### What to produce
Among the lines below, how many have the string "computer" in them? Only the number is wanted.
⁂
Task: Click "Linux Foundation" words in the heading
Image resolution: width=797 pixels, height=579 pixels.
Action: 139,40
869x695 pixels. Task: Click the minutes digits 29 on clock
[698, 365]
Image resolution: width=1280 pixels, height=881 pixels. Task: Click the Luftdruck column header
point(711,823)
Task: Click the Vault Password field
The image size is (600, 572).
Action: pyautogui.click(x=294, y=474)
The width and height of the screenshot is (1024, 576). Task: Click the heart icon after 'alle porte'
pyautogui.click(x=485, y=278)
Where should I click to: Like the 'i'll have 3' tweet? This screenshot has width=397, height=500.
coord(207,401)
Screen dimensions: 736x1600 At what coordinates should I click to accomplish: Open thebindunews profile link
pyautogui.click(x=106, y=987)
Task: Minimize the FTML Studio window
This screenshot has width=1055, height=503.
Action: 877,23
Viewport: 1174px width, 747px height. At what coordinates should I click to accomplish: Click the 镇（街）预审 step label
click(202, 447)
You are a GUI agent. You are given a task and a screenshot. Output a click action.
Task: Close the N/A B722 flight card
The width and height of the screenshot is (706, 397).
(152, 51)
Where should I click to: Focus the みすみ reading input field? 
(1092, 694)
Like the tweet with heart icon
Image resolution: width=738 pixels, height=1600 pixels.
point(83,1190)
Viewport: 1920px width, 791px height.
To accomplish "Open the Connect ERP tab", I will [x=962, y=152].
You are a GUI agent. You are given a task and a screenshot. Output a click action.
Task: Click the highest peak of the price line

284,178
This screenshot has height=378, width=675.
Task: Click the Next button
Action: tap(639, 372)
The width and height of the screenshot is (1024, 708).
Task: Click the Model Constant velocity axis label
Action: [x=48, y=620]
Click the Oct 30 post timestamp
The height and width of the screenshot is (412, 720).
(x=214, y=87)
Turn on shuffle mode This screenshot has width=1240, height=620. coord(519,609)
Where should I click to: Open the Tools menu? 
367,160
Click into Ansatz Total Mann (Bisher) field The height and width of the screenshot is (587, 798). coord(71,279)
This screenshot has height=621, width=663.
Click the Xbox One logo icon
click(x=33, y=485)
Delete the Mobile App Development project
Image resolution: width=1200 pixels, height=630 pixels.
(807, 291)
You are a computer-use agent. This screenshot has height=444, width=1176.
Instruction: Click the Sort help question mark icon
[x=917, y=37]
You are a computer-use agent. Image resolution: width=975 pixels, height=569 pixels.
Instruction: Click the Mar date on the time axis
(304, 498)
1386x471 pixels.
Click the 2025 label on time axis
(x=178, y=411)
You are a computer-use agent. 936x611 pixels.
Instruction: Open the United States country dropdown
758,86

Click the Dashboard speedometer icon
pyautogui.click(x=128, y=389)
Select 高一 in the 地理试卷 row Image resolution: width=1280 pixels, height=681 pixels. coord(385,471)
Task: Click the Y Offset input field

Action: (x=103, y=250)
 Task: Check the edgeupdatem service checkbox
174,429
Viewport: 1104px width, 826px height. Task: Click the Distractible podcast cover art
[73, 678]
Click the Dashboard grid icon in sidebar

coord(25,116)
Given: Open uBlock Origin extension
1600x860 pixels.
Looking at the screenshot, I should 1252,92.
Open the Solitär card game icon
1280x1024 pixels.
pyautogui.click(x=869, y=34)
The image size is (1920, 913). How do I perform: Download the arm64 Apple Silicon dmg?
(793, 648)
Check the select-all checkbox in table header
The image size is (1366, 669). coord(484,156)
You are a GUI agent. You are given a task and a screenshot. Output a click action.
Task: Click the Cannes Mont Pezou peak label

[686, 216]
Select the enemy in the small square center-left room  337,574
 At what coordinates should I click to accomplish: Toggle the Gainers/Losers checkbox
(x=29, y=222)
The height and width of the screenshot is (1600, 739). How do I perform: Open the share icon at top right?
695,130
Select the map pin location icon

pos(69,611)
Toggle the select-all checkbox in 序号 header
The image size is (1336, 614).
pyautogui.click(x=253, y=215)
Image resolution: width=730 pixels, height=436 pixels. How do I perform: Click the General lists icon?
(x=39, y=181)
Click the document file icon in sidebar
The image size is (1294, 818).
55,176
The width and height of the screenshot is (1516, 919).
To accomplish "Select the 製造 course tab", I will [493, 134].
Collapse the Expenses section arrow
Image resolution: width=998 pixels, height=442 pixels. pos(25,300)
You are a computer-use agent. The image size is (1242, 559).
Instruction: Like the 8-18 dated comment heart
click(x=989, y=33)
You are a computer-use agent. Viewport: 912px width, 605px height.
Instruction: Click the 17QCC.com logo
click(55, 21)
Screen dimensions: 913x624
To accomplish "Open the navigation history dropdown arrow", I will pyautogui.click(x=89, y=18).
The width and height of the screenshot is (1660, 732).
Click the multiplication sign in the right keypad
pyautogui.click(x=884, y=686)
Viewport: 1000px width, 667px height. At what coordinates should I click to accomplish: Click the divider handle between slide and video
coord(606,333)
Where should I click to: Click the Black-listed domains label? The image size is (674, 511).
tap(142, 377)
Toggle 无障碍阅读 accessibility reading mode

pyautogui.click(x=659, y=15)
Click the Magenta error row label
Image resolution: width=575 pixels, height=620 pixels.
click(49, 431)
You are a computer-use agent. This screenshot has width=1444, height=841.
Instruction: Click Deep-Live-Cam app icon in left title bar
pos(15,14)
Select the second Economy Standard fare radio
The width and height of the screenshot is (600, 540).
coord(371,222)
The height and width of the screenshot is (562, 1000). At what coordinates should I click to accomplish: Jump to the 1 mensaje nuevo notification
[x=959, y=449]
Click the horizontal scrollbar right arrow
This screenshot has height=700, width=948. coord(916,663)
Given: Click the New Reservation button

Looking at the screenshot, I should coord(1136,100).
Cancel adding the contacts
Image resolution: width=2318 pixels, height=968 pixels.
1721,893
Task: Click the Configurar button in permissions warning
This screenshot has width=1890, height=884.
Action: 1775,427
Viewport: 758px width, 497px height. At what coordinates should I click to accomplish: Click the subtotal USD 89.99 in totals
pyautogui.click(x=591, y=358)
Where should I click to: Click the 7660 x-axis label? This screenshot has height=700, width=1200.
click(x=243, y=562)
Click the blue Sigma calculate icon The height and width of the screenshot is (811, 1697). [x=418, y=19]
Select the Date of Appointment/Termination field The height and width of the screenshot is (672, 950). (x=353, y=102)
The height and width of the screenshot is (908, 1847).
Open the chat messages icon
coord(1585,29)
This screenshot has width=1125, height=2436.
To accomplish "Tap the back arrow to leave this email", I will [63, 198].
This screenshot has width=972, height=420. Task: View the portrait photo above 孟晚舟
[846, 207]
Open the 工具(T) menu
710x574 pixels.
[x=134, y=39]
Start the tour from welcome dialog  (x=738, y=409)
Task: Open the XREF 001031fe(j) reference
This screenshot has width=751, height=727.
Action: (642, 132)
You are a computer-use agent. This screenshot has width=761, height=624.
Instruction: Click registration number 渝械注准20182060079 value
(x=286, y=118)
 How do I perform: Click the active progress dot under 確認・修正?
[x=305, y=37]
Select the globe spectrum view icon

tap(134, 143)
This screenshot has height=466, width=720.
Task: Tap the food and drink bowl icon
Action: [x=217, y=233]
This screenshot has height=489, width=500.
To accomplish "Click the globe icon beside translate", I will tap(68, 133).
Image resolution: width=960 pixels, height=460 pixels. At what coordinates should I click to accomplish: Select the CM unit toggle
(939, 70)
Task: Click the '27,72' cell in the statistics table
⁂
### Solution to this problem
7